Belfast Telegraph

The incredible athlete who defied cerebral palsy to break two world records

By Patrice Dougan

Setting two world records is just another day in the life of a Belfast runner who has used sport to overcome a life-limiting illness.

Michael McKillop celebrated his 21st birthday this week by setting two world records and winning a gold medal at the World Paralympic Championships in Christchurch, New Zealand, |despite battling cerebral palsy along the way.

Speaking to the Belfast Telegraph yesterday, proud father Paddy said his son’s world has |always revolved around sport.

Diagnosed with cerebral palsy at 22 months, the family decided sport was a good way to improve Michael’s motor skills.

“As part of his physio we tried to give him every sort of ball — from cricket ball, hurling ball, tennis ball, any ball — to get him to use his two hands, and racquets of every kind to use his hands and to try to improve his right side, so sport is a big part of our lives,” he said.

And he’s not joking — Paddy, a PE teacher at Michael’s former school St Malachy’s College, is also his son’s trainer. His sisters Claire, Sarah and Ciara are all involved in sports, and in his spare time Michael works as a recreation assistant at the University of Ulster.

Paddy said they are “not the type of family” who would have cushioned Michael because of his condition, and instead they have used sport to help him overcome his disability. So much so that he now competes against both able-bodied and paralympic athletes at national and European level.

Paddy added: “At the end of the day Michael is a competitor, it doesn’t matter if he’s going out to play golf with his dad or a simple game of football with his mates, he’s a competitor.

“And it’s the same with running — whether paralympic or able-boded, if you’re lined up beside him he wants to beat you; disability doesn’t come into it as far as he’s concerned. It’s a great attitude to have.”

And his determination has paved a road to success as in sunny Christchurch the birthday boy smashed his previous record — set at the Beijing Paralympics in 2008 — by half-a-second, running the 800m in one minute 58.9 seconds to take gold.

Earlier in the week he ran the 1,500m in a record time of four minutes 14.7 seconds. Paddy said he and wife Catherine are extremely proud of Michael.
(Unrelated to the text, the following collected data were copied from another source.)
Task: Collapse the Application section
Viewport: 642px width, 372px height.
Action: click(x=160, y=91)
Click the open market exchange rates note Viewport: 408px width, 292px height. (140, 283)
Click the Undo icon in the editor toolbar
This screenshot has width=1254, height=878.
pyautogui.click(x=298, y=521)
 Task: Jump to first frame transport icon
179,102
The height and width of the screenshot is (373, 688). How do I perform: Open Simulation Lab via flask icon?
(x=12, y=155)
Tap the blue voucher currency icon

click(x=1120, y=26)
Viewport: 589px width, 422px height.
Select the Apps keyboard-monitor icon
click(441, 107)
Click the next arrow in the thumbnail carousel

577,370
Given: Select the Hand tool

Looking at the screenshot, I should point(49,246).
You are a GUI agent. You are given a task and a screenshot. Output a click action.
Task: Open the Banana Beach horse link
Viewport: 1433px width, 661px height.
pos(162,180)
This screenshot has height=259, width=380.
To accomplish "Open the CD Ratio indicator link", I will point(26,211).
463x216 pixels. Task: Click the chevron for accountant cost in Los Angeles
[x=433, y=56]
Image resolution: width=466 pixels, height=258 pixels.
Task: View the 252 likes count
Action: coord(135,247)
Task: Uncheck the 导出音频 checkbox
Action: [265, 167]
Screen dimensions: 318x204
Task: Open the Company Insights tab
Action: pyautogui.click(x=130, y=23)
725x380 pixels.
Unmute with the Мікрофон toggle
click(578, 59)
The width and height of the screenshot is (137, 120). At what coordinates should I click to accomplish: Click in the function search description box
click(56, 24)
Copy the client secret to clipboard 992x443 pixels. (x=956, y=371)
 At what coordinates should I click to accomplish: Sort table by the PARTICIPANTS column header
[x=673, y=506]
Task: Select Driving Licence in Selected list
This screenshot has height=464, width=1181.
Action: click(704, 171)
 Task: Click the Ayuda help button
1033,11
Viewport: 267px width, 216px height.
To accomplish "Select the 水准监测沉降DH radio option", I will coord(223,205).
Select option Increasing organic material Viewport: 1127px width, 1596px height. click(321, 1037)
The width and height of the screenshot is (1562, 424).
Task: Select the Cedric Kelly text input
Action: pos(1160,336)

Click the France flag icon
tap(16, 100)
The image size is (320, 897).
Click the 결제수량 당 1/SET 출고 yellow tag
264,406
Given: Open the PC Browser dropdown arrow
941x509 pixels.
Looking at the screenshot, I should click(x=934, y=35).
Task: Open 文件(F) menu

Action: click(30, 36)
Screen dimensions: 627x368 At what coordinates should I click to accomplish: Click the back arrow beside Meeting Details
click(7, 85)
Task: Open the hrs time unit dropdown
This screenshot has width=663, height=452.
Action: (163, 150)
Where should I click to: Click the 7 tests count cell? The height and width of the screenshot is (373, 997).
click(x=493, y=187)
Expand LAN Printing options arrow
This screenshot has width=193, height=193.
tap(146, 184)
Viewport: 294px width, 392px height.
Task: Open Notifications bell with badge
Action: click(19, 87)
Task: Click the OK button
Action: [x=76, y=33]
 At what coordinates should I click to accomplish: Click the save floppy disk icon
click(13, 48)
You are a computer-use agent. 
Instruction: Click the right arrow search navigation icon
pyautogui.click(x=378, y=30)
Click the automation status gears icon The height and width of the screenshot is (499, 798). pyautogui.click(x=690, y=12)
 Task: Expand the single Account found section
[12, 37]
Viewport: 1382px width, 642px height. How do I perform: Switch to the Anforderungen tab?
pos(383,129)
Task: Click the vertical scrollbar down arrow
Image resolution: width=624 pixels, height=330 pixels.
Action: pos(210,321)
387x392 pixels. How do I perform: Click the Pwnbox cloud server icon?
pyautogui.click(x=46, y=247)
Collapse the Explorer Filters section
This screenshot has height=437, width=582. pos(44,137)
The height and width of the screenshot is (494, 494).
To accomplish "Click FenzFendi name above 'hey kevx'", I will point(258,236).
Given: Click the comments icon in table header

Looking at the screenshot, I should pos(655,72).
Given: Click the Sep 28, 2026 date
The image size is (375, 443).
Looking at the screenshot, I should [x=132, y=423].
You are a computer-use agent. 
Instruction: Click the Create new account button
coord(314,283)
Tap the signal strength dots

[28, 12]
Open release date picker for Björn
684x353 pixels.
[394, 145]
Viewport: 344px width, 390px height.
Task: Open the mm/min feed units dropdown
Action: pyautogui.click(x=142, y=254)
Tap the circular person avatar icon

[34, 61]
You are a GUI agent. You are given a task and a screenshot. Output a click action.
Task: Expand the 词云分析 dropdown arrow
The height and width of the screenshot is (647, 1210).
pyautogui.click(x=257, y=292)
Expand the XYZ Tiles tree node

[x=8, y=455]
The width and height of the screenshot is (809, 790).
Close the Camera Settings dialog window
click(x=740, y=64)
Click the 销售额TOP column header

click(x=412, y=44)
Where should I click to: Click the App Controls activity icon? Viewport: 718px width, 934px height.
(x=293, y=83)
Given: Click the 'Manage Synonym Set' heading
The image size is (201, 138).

“How could a father not be? He’s a double world record holder,” he exclaimed. “We’re very proud, very pleased with what he’s achieved.”

Michael, from Newtownabbey, has been a championship runner since he was 10 years old and in the past five years has made advances with more focused training.

Describing him as being “up with his peers”, Paddy added: “His own drive and determination and the fact that he’s a funded athlete with the Irish Sports Institute, which allows him to train full-time, probably evens out the disadvantage the disability gave him.”

Unfortunately none of his family were able to travel out to New Zealand to cheer him on as he broke the two world records, but no doubt he will be in for a hero’s |welcome when he returns home on Monday.


Cerebral palsy (CP) is caused by damage to the motor control centres of the developing brain and can occur during pregnancy, during childbirth or after birth up to about age three.

Limits in movement and posture are often accompanied by disturbances of sensation, depth perception and other sight-based perceptual problems, communication ability, and sometimes even cognition.

CP is often accompanied by secondary musculoskeletal problems.